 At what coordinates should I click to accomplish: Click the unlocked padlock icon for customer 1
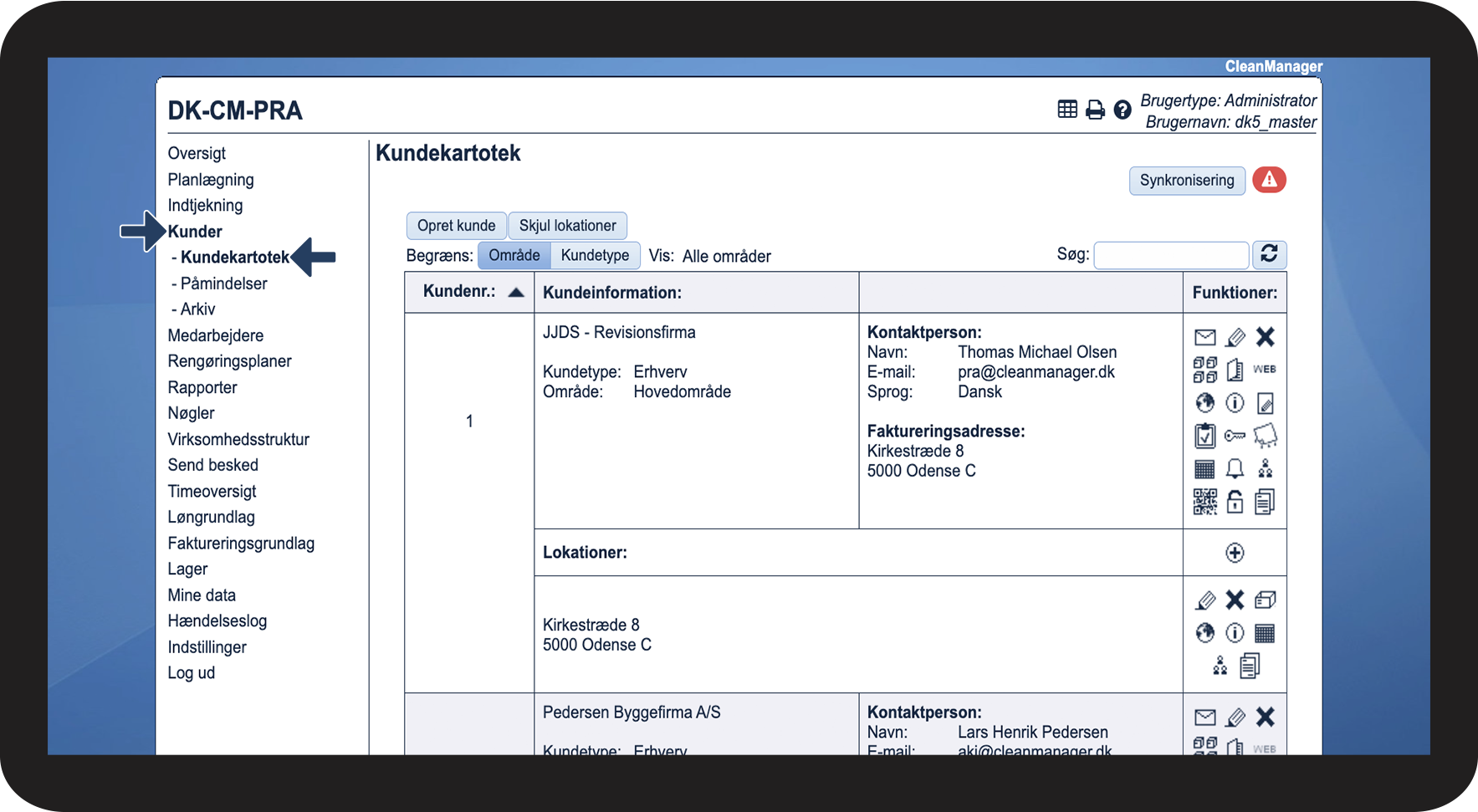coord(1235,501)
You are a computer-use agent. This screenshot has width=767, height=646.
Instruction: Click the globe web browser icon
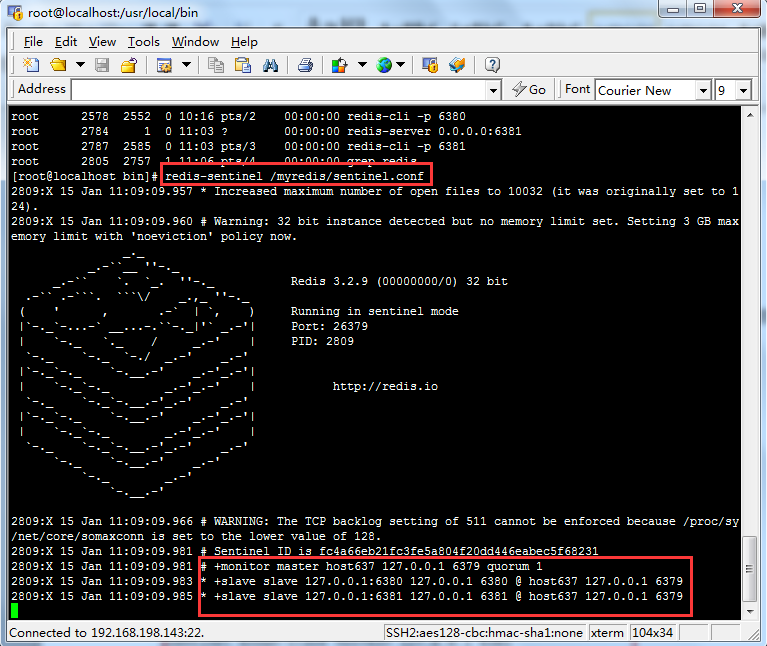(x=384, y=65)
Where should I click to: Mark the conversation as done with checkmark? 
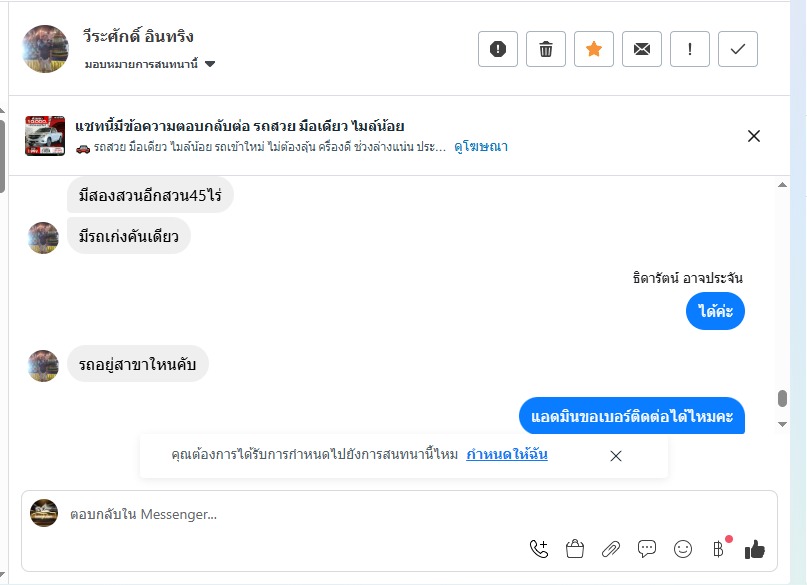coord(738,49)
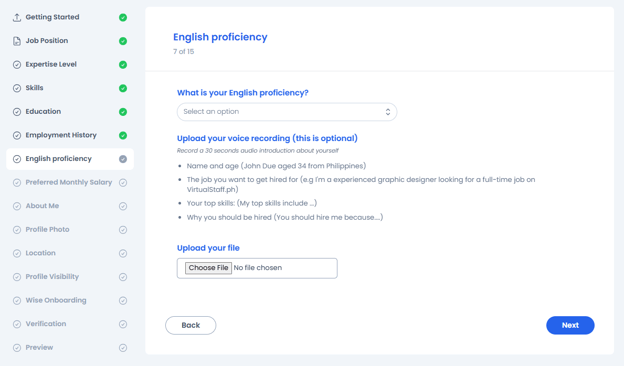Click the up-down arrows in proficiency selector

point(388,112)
☆ ☆ ☆ ☆ ☆ ☆ ☆
Exercise directions:
In your copy, every entry above must match word for word, and no picture may appear.

Response to the exercise:
 At what coordinates should I click to accomplish: Click the unlocked padlock icon for customer 1
coord(1235,501)
You are a computer-use agent. This screenshot has width=767, height=646.
Instruction: Click the globe web browser icon
(x=384, y=65)
Where should I click to: Mark the conversation as done with checkmark? 
coord(738,49)
Click the up-down arrows in proficiency selector

point(388,112)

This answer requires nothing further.